*ARTIKEL:*
▼▼▼
De tweede wonderbare spijziging
1In die dagen, toen er weder een grote schare bijeen was en zij niets te eten hadden, riep Hij zijn discipelen tot Zich en zeide tot hen: 2Ik heb medelijden met de schare, want zij zijn nu reeds drie dagen bij Mij gebleven en hebben niets te eten; 3en indien Ik hen zonder voedsel naar huis laat gaan, zullen zij onderweg bezwijken, en sommigen van hen zijn van ver weg. 4En zijn discipelen antwoordden Hem: Vanwaar zal iemand dezen hier in een eenzame streek met broden kunnen verzadigen? 5En Hij vroeg hun: Hoeveel broden hebt gij? Zij zeiden: Zeven. 6En Hij gaf aan de schare bevel op de grond te gaan zitten. En Hij nam de zeven broden, dankte, brak ze en gaf ze aan zijn discipelen om ze hun voor te zetten, en zij zetten ze voor aan de schare. 7En zij hadden enkele visjes; en nadat Hij daarbij de zegen had uitgesproken, zeide Hij, dat zij ook die moesten voorzetten. 8En zij aten en werden verzadigd en zij raapten het overschot der brokken op, zeven korven. 9En het waren er ongeveer vierduizend en Hij zond hen weg. 10En terstond ging Hij met zijn discipelen in het schip en kwam in het gebied van Dalmanuta.
De vraag om een teken – De zuurdesem der Farizeeën
11En de Farizeeën liepen uit en begonnen met Hem te redetwisten; en zij begeerden van Hem een teken uit de hemel, om Hem te verzoeken. 12En Hij, diep zuchtend in zijn geest, zeide: Waartoe begeert dit geslacht een teken? Voorwaar, Ik zeg u: Aan dit geslacht zal voorzeker geen teken gegeven worden! 13En Hij liet hen alleen en Hij ging weder scheep en vertrok naar de overkant.
14En zij hadden vergeten broden mede te nemen, en behalve één brood hadden zij niets bij zich in het schip. 15En Hij gebood hun, zeggende: Ziet toe, wacht u voor de zuurdesem der Farizeeën en de zuurdesem van Herodes. 16En zij spraken erover onder elkander, dat zij geen broden hadden. 17En toen Hij dat bemerkte, zeide Hij tot hen: Waarom spreekt gij erover, dat gij geen broden hebt? Verstaat gij nog niet en begrijpt gij niet? Hebt gij een verhard hart? 18Hebt gij ogen en ziet gij niet; hebt gij oren en hoort gij niet? 19En herinnert gij u niet, toen Ik de vijf broden brak voor de vijfduizend, hoeveel manden vol brokken gij hebt opgeraapt? En zij zeiden tot Hem: Twaalf. 20En bij de zeven voor de vierduizend, hoeveel korven vol brokken gij hebt opgeraapt? En zij zeiden: Zeven. 21En Hij zeide tot hen: Begrijpt gij nóg niet?
▲▲▲
*OPDRACHT A:*
Beantwoord op basis van de tekst over de tweede wonderbare spijziging:
(i) Hoeveel broden hadden de discipelen toen Hij ernaar vroeg?
(ii) Naar welk gebied ging Hij met zijn discipelen na de spijziging?
(iii) Hoeveel manden vol brokken werden volgens de discipelen opgeraapt toen de vijf broden voor de vijfduizend werden gebroken?

*AANGELEVERDE GEGEVENS:*
▼▼▼
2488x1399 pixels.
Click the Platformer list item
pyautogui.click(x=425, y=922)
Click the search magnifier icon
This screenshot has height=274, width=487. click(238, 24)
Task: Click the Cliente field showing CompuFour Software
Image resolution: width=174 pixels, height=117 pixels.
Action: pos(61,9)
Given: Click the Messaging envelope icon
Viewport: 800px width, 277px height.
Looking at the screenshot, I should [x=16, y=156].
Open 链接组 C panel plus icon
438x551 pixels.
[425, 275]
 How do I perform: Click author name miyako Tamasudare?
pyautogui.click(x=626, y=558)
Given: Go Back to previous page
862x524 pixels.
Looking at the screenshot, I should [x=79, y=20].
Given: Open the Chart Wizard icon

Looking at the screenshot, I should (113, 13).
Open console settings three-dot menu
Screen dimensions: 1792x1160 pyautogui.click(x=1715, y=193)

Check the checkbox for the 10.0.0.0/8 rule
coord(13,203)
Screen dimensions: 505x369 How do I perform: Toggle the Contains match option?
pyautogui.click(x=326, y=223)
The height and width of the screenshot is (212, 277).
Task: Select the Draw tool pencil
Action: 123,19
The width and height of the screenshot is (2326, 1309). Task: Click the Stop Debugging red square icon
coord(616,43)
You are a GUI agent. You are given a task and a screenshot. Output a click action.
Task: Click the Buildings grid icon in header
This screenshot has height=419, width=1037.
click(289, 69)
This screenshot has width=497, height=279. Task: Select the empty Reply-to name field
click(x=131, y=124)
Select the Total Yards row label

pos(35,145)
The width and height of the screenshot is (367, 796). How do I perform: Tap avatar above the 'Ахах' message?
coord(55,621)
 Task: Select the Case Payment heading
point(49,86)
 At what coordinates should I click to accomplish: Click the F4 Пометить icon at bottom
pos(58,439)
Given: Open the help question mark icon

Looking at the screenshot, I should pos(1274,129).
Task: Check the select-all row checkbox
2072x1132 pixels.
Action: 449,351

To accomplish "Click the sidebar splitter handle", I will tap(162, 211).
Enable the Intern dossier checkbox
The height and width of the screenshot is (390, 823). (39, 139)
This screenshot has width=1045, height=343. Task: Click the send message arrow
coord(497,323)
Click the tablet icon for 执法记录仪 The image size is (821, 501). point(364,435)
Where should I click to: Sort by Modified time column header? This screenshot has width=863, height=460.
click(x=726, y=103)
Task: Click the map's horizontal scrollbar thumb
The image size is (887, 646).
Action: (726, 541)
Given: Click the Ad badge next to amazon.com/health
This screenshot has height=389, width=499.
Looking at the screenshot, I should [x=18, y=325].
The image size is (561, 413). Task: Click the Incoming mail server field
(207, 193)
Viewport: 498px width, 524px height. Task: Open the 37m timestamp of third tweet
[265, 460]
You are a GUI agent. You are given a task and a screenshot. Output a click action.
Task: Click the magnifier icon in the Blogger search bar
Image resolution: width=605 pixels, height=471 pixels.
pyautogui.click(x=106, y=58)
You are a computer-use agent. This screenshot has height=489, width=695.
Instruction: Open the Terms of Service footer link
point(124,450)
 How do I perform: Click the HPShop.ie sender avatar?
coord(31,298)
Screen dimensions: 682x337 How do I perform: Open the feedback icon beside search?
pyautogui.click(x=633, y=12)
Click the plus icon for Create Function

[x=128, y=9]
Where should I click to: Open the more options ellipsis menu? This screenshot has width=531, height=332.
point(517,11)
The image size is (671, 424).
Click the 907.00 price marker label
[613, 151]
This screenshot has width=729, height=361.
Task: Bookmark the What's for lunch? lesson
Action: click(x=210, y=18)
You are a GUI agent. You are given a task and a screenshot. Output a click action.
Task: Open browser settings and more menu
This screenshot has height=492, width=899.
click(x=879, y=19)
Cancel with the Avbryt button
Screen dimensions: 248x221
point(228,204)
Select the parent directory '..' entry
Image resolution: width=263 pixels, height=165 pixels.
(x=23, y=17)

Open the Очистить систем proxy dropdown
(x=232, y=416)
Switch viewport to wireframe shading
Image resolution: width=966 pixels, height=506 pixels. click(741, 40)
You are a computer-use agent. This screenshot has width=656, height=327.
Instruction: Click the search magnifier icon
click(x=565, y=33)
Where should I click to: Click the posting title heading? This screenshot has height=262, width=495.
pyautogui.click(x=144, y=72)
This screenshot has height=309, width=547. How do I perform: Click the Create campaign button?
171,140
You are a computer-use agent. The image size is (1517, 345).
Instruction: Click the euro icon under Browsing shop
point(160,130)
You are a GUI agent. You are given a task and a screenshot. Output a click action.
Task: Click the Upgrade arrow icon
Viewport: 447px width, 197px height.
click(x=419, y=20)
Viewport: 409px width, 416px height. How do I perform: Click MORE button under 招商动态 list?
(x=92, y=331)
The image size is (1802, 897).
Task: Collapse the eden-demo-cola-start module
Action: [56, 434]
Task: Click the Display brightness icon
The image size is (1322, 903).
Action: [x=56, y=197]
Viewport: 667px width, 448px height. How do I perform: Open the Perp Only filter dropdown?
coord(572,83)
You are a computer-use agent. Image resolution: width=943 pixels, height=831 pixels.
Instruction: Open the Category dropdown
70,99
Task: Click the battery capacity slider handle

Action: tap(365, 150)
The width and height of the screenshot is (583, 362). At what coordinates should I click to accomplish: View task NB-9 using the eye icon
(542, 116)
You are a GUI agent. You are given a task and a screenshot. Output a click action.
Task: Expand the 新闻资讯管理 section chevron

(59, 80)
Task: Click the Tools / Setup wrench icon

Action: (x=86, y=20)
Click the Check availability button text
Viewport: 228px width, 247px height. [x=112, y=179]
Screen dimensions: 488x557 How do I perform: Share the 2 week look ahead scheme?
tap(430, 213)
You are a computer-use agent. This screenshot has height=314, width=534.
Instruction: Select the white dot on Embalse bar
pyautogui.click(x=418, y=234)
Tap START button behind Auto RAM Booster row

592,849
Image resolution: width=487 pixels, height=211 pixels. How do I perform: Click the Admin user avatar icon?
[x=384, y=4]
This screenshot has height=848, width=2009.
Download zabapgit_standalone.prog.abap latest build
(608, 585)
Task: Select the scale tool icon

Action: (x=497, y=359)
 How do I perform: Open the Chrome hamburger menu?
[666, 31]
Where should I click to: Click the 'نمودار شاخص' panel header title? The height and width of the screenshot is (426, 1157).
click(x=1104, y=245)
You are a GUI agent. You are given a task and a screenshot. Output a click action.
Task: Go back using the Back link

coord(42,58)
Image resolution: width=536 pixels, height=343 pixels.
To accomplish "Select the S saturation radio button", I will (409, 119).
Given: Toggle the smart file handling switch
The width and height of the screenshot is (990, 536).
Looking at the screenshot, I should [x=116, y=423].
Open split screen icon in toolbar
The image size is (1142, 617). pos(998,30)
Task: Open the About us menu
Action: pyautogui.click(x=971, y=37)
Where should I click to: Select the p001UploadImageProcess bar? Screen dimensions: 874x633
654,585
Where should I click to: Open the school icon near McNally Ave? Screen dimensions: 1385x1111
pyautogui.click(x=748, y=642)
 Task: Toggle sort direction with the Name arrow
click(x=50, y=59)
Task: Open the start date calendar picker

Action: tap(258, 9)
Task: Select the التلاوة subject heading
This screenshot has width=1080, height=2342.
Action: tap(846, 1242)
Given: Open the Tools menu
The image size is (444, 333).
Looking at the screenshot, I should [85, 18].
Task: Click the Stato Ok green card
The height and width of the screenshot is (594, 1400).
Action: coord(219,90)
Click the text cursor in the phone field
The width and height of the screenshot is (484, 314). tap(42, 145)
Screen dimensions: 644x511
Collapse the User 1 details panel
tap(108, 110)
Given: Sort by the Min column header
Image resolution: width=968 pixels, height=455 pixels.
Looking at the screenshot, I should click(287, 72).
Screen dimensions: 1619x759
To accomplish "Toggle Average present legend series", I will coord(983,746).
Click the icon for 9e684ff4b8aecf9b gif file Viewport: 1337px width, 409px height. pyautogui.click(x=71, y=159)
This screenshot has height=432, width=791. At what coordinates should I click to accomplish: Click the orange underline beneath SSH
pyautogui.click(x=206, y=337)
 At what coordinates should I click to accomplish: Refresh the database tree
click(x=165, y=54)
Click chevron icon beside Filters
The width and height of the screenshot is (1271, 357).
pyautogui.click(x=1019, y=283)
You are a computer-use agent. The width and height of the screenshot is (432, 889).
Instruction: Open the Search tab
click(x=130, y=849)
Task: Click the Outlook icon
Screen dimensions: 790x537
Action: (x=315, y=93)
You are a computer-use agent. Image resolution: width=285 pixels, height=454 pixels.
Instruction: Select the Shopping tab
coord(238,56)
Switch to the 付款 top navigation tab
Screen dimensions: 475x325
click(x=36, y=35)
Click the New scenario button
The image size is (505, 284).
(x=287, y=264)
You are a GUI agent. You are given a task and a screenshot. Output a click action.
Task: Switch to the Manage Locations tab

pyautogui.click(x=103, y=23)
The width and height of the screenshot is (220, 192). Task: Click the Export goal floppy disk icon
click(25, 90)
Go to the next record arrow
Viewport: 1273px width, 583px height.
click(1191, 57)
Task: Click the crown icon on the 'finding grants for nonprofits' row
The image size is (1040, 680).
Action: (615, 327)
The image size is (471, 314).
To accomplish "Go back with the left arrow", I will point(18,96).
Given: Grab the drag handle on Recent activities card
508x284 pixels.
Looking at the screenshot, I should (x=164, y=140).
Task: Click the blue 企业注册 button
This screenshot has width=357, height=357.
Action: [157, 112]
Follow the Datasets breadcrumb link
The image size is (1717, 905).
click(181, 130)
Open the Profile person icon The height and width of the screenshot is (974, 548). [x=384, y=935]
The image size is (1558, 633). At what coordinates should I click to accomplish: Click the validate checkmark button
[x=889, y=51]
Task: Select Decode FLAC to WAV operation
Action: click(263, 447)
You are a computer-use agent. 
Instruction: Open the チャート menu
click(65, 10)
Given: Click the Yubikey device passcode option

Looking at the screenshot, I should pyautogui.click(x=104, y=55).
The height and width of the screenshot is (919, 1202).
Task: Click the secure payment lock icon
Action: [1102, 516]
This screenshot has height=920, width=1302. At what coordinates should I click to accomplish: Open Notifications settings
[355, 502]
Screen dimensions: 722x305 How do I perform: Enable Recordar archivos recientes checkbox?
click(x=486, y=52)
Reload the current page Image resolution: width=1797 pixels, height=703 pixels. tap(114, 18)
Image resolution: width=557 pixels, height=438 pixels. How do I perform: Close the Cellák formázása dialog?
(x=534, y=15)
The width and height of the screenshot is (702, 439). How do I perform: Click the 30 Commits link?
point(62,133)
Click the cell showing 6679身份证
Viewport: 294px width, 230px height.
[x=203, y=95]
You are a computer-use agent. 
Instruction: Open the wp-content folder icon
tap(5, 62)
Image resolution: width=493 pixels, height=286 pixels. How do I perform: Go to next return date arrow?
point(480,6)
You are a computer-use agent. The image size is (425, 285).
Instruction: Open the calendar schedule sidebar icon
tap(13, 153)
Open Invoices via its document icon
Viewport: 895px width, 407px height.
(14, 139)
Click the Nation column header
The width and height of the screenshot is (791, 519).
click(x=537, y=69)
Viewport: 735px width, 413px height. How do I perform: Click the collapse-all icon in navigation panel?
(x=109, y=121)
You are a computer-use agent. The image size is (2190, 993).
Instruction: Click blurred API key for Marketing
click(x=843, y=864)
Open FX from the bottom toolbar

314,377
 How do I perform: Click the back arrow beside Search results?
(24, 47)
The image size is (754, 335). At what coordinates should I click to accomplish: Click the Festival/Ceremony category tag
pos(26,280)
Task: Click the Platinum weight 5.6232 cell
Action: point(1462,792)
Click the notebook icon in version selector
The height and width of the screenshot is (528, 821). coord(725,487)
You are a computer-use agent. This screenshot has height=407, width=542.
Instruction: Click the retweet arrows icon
▲▲▲
*OPDRACHT B:* Werk in de lijst de regels bij vanaf de regel met "The image size is (754, 335)." tot en met de regel met "The height and width of the screenshot is (528, 821).". Vervang daarin "version selector" door "branch selector", laat de rest ongewijzigd en geef alleen die regels.

*ANTWOORD A:*
(i) Zeven.
(ii) Naar het gebied van Dalmanuta.
(iii) Twaalf.

*ANTWOORD B:*
The image size is (754, 335). At what coordinates should I click to accomplish: Click the Festival/Ceremony category tag
pos(26,280)
Task: Click the Platinum weight 5.6232 cell
Action: point(1462,792)
Click the notebook icon in branch selector
The height and width of the screenshot is (528, 821). coord(725,487)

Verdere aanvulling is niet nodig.